Wednesday, August 13, 2014

Awarding of LRT 1 extension deal also deferred (by Lorenz S. Marasigan, BusinessMirror)


Posted at 08/11/2014 9:33 AM | Updated as of 08/11/2014 9:33 AM


MANILA, Philippines - The Department of Transportation and Communications (DOTC) has decided to also shelve the awarding of the P64.9-billion Light Rail Transit (LRT) Line 1 Cavite Extension deal to its winning bidder following the stay order issued by the Supreme Court (SC) on the relocation of the P1.4-billion Common Station.

Transportation Spokesman Michael Arthur C. Sagcal said the DOTC decided to defer the granting of the multibillion-peso contract to the Light Rail Manila Consortium of Metro Pacific Investments Corp. (MPIC) and Ayala Corp. as this might violate the temporary restraining order (TRO) issued by the High Court against the department and the railway regulator in view of the complaint filed by SM Prime Holdings Inc.

“We are still looking at how the TRO could affect the awarding of the LRT Cavite Extension deal. In the meantime, that we are reviewing the legal implications of this, we are holding the awarding of the contract,” he said in a phone interview on Sunday.

The design component of the common station was included in the P65-billion railway-expansion contract.

The Supreme Court last month issued a stay order enjoining the transportation agency and the Light Rail Transit Authority (LRTA) from transferring the common station in front of SM North Edsa to the new site in front of TriNoma Mall, both of which are situated in Quezon City.

The property arm of SM Investments Corp. and the two government agencies were ordered to submit their comments on the matter until today.

However, more than the location of the common hub, what matters for a member of the winning consortium is the awarding of the multibillion-peso railway deal.

MPIC Chairman Manuel V. Pangilinan said his firm is reviewing if there are any legal options at its disposal to hasten the awarding of the P65-billion railway-extension deal.

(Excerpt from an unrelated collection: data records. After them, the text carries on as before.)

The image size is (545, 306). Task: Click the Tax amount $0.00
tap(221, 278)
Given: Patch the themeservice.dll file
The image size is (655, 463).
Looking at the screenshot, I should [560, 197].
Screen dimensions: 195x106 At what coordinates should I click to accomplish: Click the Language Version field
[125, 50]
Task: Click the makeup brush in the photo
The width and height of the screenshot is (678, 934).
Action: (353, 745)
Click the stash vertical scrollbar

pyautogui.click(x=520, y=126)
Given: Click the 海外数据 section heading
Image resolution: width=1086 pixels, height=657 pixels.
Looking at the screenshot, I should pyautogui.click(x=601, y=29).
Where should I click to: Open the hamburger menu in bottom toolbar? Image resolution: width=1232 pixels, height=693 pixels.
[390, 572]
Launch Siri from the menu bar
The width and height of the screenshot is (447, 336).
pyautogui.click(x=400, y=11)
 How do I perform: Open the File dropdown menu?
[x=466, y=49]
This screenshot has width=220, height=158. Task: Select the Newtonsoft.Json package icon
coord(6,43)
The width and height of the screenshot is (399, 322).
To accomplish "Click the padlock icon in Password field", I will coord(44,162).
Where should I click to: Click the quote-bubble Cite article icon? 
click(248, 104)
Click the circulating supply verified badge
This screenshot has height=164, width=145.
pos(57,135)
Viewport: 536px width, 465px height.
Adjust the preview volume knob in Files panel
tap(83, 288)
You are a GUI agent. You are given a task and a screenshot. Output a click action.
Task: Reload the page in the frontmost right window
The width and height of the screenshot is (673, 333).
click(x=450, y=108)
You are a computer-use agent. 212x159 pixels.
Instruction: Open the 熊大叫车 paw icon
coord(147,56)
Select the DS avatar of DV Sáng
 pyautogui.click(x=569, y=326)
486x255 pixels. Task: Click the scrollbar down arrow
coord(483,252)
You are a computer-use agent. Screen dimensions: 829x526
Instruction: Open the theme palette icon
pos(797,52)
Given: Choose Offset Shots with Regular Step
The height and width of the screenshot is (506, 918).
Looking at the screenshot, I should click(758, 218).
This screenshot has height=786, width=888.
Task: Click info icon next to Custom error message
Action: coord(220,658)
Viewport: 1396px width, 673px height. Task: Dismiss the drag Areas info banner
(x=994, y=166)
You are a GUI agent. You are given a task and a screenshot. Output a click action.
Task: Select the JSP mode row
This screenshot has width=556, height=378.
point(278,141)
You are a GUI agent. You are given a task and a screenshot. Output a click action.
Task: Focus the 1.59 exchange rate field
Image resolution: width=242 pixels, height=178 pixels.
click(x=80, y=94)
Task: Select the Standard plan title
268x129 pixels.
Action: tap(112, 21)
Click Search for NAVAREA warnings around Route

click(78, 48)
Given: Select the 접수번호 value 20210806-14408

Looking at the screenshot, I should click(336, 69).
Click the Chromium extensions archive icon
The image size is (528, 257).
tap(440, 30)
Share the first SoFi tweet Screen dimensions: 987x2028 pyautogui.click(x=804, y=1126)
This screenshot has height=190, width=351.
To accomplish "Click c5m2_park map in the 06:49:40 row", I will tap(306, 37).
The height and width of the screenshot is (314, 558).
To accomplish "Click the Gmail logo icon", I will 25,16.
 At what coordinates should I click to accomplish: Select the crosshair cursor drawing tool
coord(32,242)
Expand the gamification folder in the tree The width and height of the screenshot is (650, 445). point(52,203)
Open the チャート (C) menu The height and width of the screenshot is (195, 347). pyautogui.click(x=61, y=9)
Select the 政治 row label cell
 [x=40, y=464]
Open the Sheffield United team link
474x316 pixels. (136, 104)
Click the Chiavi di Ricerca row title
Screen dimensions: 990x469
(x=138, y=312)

“We’re neutral as to where it is. We are open to both as we don’t have any business in real estate; we’re just interested in the train system,” he said in an interview.

‘Our position...stands’

In order to appease the Sy family, which earlier paid P200 million for the naming rights of the common hub, the government proposed to construct two “mini” common stations to end the feud on the facility’s location.

Transportation Secretary Joseph Emilio A. Abaya earlier said his agency is mulling over the prospect of constructing two common stations to address the legal issues hounding the project.

Under the original proposal, the common station will connect three urban transit lines: the LRT 1, the MRT 3, and the future MRT Line 7, which will run from the Common Station to Bulacan via Commonwealth Avenue.

The new proposal, Sagcal said, is being finalized by the DOTC.

SM Prime Legal Counsel Ryan C. San Juan, however, noted that the property arm of the Sy family’s holdings firm is yet to receive the actual offer of the transportation agency, thus, its position on the issue remains: that the common station must solely be built in front of SM North Edsa and not near rival TriNoma Mall’s vicinity.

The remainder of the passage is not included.